Dr John Tierney is made a Member of the Order of Australia
Dr John Tierney, has been made a Member of the Order of Australia in this year’s Queen’s Birthday Honours, for significant services to people with polio and in his roles as Polio Australia’s national patron and its president from 2012 to 2017. Below is some media surrounding his award:
John Tierney on ABC Newcastle Radio (2NC):
Article from The Newcastle Herald (10th June 2019):
JOHN Tierney will never forget the reaction he received when he first started taking polio survivors to Parliament House in Canberra to press their case for assistance.
“We met the [health] minister and he said ‘Polio? Didn’t we get rid of that 60 years ago?'” he said.
“That was the level of knowledge in the parliament – zero – that there were 400,000 people in Australia that had been badly affected by the epidemics of the 20th century and that we’re still here.”
Dr Tierney has sat on both sides – as politician, having served as a federal senator for NSW, and polio survivor. He contracted the disease that attacks the central nervous system when he was born, after a doctor who had attended a polio case “didn’t wash his hands properly” before delivering baby John.
He wore an iron caliper on his left leg to 12 and now lives with the late effects of polio, advocating for survivors with the hope of raising awareness and funds.
“All polio survivors are Type A personalities,” Dr Tierney said.
“We’re all driven, we won’t let anything beat us. Polio tried to kill us and nothing else will. We just keep ploughing on.”

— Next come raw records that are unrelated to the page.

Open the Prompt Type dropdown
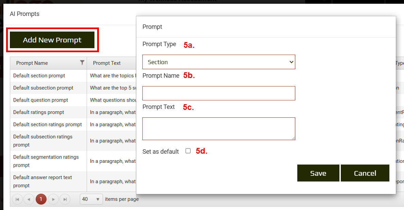The height and width of the screenshot is (210, 404). [218, 62]
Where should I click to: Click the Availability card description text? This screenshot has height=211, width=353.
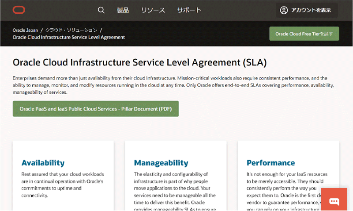pos(62,184)
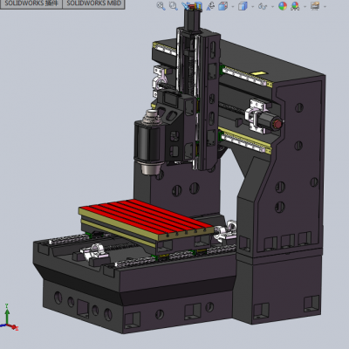The image size is (349, 349).
Task: Click the Dynamic Annotation Views icon
Action: coord(210,6)
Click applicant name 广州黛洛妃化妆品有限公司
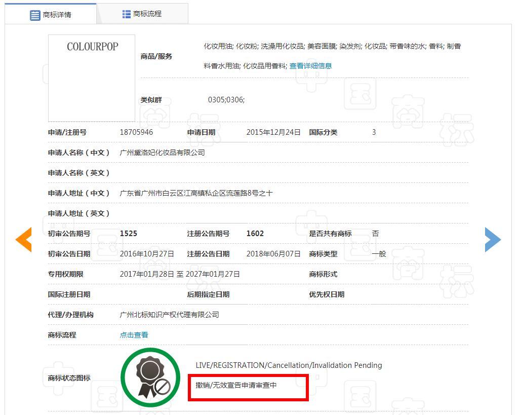This screenshot has height=415, width=519. pos(162,153)
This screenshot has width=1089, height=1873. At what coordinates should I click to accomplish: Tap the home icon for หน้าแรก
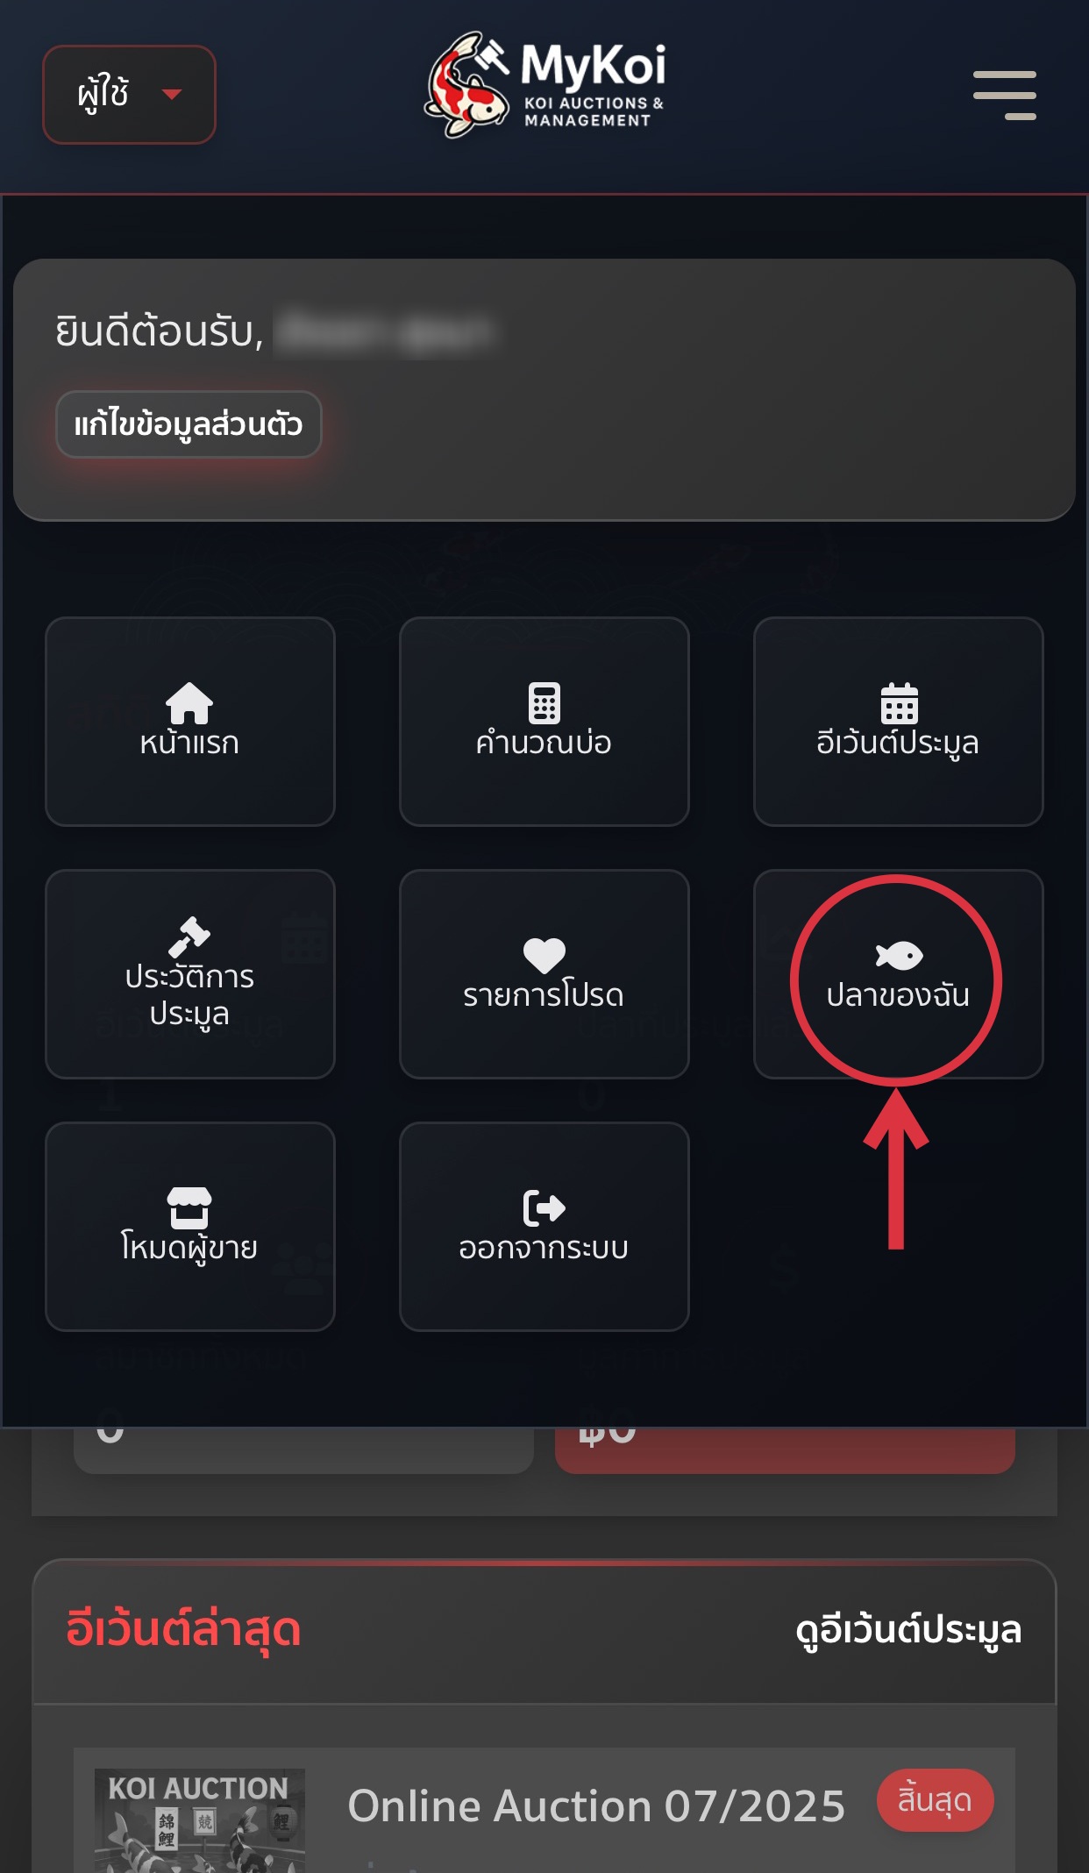coord(189,702)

Dr Tierney has been made a Member of the Order of Australia in this year’s Queen’s Birthday Honours, for significant services to people with polio and in his roles as Polio Australia’s national patron and its president from 2012 to 2017. It follows him receiving Medal of the Order of Australia in 2012, for service to the Parliament of Australia, to education and to the community. “I’m quite honoured,” he said from his Newcastle East home.
Dr Tierney’s role has involved establishing the Parliamentary Friends of Polio Survivors group; appointing parliamentary patrons; bringing an event called Walk With Me to Parliament House, speaking to Rotary clubs and organising an international conference. But he said the highlight was securing government funding to train doctors and allied health professionals about the bodies of people with polio. A three year package has recently been renewed for another three years.
“That was incredibly challenging – I spent seven years down there twice a year lobbying and it really annoyed me that we weren’t making a lot of headway so I stayed with it until we actually got the funding… I look back on that with great pride. It was successful in the end just by sheer persistence.”
He is still pushing for polio survivors – and everyone over 65 – to be included in the National Disability Insurance Scheme.
“We are the only disability, the only disease actually, that hits you when you’re young… and then comes back to bite you again when you’re old. The disease doesn’t come back, but the damage it’s done creates these late effects of polio.”
Dr Tierney is mostly affected on his left side and the bottom half of his body.
While it would be easy to feel bitter towards the doctor who delivered him, “I was born with a really optimistic outlook. If you’re dealt a bad hand you look at what good cards you might have.”